··· Data records ···
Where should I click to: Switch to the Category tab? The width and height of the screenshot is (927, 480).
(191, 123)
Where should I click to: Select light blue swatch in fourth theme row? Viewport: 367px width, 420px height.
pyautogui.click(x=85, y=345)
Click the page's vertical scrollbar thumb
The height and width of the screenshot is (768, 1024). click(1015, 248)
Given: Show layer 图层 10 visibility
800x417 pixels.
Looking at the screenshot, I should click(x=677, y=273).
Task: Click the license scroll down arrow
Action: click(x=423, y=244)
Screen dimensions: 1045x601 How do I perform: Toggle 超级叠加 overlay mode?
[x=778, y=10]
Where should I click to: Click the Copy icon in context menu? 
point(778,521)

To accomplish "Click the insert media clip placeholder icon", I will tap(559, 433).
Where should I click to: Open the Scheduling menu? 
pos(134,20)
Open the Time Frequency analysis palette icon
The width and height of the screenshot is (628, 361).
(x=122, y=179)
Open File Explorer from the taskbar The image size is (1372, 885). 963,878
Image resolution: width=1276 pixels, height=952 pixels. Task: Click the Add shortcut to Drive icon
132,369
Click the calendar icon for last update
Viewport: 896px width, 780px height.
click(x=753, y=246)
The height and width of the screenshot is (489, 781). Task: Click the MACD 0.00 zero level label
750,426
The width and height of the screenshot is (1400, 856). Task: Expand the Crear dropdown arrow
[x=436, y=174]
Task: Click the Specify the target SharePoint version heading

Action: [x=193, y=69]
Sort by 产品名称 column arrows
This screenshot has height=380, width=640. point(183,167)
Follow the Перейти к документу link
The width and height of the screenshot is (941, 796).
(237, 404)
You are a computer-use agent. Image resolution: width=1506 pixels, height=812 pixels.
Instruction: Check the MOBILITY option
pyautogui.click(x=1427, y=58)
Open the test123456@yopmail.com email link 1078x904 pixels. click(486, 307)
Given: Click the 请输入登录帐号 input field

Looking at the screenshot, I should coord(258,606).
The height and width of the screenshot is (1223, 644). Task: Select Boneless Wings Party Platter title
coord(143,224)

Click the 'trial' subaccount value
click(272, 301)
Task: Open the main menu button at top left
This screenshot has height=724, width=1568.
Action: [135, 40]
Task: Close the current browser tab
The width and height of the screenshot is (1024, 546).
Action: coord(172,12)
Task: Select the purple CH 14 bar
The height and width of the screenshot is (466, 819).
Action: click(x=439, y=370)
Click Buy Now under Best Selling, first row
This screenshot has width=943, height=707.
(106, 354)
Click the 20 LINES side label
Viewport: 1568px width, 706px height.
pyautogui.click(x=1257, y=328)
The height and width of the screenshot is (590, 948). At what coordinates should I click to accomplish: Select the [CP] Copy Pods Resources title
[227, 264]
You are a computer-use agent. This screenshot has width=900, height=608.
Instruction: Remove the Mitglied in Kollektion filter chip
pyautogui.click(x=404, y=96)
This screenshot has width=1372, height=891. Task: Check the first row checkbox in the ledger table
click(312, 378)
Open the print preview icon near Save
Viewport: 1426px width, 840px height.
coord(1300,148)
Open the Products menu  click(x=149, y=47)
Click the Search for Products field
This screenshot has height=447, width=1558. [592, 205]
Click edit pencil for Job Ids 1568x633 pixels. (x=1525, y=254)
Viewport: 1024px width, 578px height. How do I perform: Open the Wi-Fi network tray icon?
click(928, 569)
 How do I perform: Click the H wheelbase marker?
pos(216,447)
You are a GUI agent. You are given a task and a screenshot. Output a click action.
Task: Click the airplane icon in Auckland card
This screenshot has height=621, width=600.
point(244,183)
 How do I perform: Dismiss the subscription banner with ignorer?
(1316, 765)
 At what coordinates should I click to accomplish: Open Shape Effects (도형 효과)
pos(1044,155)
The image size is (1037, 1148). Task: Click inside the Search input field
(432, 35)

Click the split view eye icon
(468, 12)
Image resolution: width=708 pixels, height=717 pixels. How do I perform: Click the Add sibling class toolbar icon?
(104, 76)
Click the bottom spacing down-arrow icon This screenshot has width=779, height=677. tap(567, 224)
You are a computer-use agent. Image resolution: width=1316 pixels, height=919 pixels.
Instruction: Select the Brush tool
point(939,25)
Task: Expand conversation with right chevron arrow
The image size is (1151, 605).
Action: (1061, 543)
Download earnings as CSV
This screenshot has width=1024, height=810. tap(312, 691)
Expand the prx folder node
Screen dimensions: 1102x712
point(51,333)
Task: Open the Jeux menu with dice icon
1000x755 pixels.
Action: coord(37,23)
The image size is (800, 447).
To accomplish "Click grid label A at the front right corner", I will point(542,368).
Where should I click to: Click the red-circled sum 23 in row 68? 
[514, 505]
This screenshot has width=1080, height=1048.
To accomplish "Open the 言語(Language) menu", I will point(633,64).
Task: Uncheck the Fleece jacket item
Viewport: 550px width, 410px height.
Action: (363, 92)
···
## Your objective
Give every part of the material again, exactly as written.

## Task result
Where should I click to: Switch to the Category tab? The width and height of the screenshot is (927, 480).
(191, 123)
Where should I click to: Select light blue swatch in fourth theme row? Viewport: 367px width, 420px height.
pyautogui.click(x=85, y=345)
Click the page's vertical scrollbar thumb
The height and width of the screenshot is (768, 1024). click(1015, 248)
Given: Show layer 图层 10 visibility
800x417 pixels.
Looking at the screenshot, I should click(x=677, y=273).
Task: Click the license scroll down arrow
Action: click(x=423, y=244)
Screen dimensions: 1045x601 How do I perform: Toggle 超级叠加 overlay mode?
[x=778, y=10]
Where should I click to: Click the Copy icon in context menu? 
point(778,521)

To accomplish "Click the insert media clip placeholder icon", I will tap(559, 433).
Where should I click to: Open the Scheduling menu? 
pos(134,20)
Open the Time Frequency analysis palette icon
The width and height of the screenshot is (628, 361).
(x=122, y=179)
Open File Explorer from the taskbar The image size is (1372, 885). 963,878
Image resolution: width=1276 pixels, height=952 pixels. Task: Click the Add shortcut to Drive icon
132,369
Click the calendar icon for last update
Viewport: 896px width, 780px height.
click(x=753, y=246)
The height and width of the screenshot is (489, 781). Task: Click the MACD 0.00 zero level label
750,426
The width and height of the screenshot is (1400, 856). Task: Expand the Crear dropdown arrow
[x=436, y=174]
Task: Click the Specify the target SharePoint version heading

Action: [x=193, y=69]
Sort by 产品名称 column arrows
This screenshot has height=380, width=640. point(183,167)
Follow the Перейти к документу link
The width and height of the screenshot is (941, 796).
(237, 404)
You are a computer-use agent. Image resolution: width=1506 pixels, height=812 pixels.
Instruction: Check the MOBILITY option
pyautogui.click(x=1427, y=58)
Open the test123456@yopmail.com email link 1078x904 pixels. click(486, 307)
Given: Click the 请输入登录帐号 input field

Looking at the screenshot, I should coord(258,606).
The height and width of the screenshot is (1223, 644). Task: Select Boneless Wings Party Platter title
coord(143,224)

Click the 'trial' subaccount value
click(272, 301)
Task: Open the main menu button at top left
This screenshot has height=724, width=1568.
Action: [135, 40]
Task: Close the current browser tab
The width and height of the screenshot is (1024, 546).
Action: coord(172,12)
Task: Select the purple CH 14 bar
The height and width of the screenshot is (466, 819).
Action: click(x=439, y=370)
Click Buy Now under Best Selling, first row
This screenshot has width=943, height=707.
(106, 354)
Click the 20 LINES side label
Viewport: 1568px width, 706px height.
pyautogui.click(x=1257, y=328)
The height and width of the screenshot is (590, 948). At what coordinates should I click to accomplish: Select the [CP] Copy Pods Resources title
[227, 264]
You are a computer-use agent. This screenshot has width=900, height=608.
Instruction: Remove the Mitglied in Kollektion filter chip
pyautogui.click(x=404, y=96)
This screenshot has width=1372, height=891. Task: Check the first row checkbox in the ledger table
click(312, 378)
Open the print preview icon near Save
Viewport: 1426px width, 840px height.
coord(1300,148)
Open the Products menu  click(x=149, y=47)
Click the Search for Products field
This screenshot has height=447, width=1558. [592, 205]
Click edit pencil for Job Ids 1568x633 pixels. (x=1525, y=254)
Viewport: 1024px width, 578px height. How do I perform: Open the Wi-Fi network tray icon?
click(928, 569)
 How do I perform: Click the H wheelbase marker?
pos(216,447)
You are a GUI agent. You are given a task and a screenshot. Output a click action.
Task: Click the airplane icon in Auckland card
This screenshot has height=621, width=600.
point(244,183)
 How do I perform: Dismiss the subscription banner with ignorer?
(1316, 765)
 At what coordinates should I click to accomplish: Open Shape Effects (도형 효과)
pos(1044,155)
The image size is (1037, 1148). Task: Click inside the Search input field
(432, 35)

Click the split view eye icon
(468, 12)
Image resolution: width=708 pixels, height=717 pixels. How do I perform: Click the Add sibling class toolbar icon?
(104, 76)
Click the bottom spacing down-arrow icon This screenshot has width=779, height=677. tap(567, 224)
You are a computer-use agent. Image resolution: width=1316 pixels, height=919 pixels.
Instruction: Select the Brush tool
point(939,25)
Task: Expand conversation with right chevron arrow
The image size is (1151, 605).
Action: (1061, 543)
Download earnings as CSV
This screenshot has width=1024, height=810. tap(312, 691)
Expand the prx folder node
Screen dimensions: 1102x712
point(51,333)
Task: Open the Jeux menu with dice icon
1000x755 pixels.
Action: coord(37,23)
The image size is (800, 447).
To accomplish "Click grid label A at the front right corner", I will point(542,368).
Where should I click to: Click the red-circled sum 23 in row 68? 
[514, 505]
This screenshot has width=1080, height=1048.
To accomplish "Open the 言語(Language) menu", I will point(633,64).
Task: Uncheck the Fleece jacket item
Viewport: 550px width, 410px height.
Action: (363, 92)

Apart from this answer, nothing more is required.